I just tried to sign up for a UPS account and the questions they ask are scary - xlaacid

I was trying to sing up for a UPS My Choice premium account from Techbargains. They asked me to verify myself through some security qusetions; IS THIS THE HOUSE NUMBER YOU SHARED WITH X?, IS THIS WHEN YOUR HUSBAND WAS BORN?, HAVE YOU NEVER LIVED IN ONE OF THESE CITIES? The scary thing was that the answer to these questions were more than 20 yrs old in some cases. They have some deep data. I would be scared.
======
inetsee
I suspect that this is not actually UPS asking these questions. I believe that
this is a third party identity verification service that uses publicly
available information to confirm that you are who you say you are. My credit
union does something similar, instead of security questions, whenever I log in
from a new, never before used, IP address.

------
Spoom
How would you suggest that they verify that you are who you say they are?

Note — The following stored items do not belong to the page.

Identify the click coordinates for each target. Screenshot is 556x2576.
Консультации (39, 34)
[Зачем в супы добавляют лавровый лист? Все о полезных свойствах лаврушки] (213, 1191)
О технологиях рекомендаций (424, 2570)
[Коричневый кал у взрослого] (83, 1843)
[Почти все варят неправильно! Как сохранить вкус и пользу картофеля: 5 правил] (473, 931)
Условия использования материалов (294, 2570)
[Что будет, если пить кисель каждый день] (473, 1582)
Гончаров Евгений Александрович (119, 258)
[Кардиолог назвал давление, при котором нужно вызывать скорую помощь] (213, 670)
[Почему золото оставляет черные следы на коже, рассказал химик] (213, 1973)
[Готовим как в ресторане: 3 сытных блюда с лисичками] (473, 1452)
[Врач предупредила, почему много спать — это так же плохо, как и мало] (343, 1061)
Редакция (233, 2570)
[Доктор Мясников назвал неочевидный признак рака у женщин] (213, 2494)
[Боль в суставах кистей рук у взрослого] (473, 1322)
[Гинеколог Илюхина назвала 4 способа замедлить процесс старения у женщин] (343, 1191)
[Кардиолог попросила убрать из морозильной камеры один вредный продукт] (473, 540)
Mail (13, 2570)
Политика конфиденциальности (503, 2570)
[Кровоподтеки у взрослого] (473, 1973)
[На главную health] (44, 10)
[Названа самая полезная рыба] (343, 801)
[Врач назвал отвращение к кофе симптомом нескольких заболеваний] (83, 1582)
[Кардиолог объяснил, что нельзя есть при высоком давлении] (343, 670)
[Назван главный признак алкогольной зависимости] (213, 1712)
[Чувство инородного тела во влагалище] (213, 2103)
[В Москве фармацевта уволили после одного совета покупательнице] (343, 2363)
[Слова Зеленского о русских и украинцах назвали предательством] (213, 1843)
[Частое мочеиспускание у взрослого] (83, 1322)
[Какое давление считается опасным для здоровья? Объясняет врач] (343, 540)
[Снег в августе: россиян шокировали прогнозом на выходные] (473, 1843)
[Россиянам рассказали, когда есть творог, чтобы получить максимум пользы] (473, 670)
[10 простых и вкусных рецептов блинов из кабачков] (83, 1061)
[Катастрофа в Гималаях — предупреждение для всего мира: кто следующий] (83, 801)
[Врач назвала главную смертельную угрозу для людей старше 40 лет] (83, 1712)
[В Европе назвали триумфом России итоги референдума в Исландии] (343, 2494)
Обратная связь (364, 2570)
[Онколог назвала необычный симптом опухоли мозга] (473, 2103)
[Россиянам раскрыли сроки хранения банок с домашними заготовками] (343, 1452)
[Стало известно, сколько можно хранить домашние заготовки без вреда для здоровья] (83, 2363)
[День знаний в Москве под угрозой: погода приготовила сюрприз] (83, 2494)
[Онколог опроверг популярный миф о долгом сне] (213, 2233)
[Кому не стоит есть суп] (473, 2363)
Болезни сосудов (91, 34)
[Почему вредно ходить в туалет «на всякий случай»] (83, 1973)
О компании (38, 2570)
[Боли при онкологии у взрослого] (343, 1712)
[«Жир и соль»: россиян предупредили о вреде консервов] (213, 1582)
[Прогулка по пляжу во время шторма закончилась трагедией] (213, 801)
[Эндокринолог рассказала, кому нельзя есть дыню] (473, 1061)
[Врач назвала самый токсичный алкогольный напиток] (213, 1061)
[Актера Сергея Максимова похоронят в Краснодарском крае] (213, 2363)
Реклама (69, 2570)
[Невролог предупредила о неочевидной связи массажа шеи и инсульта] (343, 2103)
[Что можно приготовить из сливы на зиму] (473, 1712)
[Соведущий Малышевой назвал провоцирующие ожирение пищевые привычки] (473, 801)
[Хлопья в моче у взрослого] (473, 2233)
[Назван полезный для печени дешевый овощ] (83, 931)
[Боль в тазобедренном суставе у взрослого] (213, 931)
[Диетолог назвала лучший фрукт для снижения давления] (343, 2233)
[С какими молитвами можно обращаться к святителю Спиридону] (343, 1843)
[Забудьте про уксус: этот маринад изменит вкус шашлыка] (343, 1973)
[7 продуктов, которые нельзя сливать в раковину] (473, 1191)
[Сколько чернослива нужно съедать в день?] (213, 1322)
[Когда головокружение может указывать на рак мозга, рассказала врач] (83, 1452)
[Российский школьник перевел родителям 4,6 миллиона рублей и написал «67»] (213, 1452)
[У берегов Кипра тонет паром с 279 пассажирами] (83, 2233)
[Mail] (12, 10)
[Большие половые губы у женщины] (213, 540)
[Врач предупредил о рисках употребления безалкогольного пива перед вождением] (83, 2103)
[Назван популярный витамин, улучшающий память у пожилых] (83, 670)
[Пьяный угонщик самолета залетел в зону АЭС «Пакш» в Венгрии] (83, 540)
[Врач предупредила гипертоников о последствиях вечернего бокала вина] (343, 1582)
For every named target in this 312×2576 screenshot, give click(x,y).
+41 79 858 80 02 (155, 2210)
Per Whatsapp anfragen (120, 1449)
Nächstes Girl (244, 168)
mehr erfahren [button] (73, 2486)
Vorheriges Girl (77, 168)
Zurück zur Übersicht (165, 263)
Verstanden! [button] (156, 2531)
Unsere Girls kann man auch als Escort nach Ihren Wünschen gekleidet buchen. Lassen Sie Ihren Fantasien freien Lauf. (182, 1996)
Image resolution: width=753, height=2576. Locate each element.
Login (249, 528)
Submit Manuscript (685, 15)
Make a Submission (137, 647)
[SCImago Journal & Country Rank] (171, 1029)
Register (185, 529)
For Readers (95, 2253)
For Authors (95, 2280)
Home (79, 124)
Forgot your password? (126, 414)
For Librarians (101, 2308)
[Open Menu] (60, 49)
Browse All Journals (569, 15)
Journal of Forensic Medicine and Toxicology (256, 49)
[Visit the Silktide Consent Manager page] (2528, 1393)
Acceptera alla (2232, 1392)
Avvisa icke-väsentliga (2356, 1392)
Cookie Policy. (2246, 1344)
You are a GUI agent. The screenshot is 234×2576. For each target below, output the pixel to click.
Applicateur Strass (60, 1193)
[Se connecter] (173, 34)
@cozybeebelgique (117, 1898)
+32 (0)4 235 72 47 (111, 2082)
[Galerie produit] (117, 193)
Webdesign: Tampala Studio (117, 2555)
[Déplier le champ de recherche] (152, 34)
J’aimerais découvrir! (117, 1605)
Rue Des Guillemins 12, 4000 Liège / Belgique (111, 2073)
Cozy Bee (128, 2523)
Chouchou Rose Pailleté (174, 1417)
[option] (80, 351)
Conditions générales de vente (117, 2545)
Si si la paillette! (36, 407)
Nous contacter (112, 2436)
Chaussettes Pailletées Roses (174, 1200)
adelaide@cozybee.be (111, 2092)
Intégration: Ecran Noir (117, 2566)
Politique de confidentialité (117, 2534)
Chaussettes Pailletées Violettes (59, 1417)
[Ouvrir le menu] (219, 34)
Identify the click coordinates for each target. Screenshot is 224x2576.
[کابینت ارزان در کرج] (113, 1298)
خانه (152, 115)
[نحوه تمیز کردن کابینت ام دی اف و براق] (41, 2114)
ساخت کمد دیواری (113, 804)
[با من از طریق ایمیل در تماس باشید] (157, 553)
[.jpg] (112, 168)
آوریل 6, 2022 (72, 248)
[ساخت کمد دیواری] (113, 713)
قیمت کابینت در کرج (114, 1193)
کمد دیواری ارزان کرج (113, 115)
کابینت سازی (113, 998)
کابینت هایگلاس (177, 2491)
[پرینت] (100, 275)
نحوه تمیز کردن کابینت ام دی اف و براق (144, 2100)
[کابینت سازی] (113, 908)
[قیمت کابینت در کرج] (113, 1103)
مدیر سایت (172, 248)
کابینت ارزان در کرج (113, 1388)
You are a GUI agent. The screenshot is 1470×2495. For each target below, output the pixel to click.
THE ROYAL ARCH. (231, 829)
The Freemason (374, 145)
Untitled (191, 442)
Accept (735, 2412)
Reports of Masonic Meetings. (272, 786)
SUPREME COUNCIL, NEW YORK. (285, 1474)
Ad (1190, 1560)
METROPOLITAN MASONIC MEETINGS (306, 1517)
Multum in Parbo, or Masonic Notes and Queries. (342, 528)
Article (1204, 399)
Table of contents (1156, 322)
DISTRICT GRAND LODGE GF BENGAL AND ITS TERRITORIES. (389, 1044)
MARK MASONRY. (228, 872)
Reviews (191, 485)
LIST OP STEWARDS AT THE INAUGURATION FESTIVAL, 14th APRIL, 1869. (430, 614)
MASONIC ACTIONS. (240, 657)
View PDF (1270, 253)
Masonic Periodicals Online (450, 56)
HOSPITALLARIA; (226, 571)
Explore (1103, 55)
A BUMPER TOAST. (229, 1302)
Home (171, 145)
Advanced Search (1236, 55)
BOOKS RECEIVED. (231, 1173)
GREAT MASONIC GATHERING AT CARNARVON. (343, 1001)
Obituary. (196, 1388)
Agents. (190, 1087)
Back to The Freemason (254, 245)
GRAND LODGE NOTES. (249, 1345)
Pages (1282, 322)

If they didn't have some form of verification, anyone could sign up for an
account saying they were you, and cancel or redirect any packages going to
your home.

As another comment has explained, this is a third party verification service;
they use public records and credit report information to verify your identity.
Fedex does the same thing.

------
jgeorge
That's a service of one of the big credit reporting companies - Experian I
think, or maybe Equifax. Heck, maybe both. UPS doesn't know this data about
you, the verification service pulls it from your credit file to determine if
you are who you way you are, since the data is more historical (and more
personal) than common password identification type questions.

------
anigbrowl
This is why I keep saying that privacy advocates worry too much about the
government (which is heavily constrained by law) and not nearly neough about
the private sector. Some of the big data brokerages like Acxiom really do seem
to know more about consumers than they do themselves.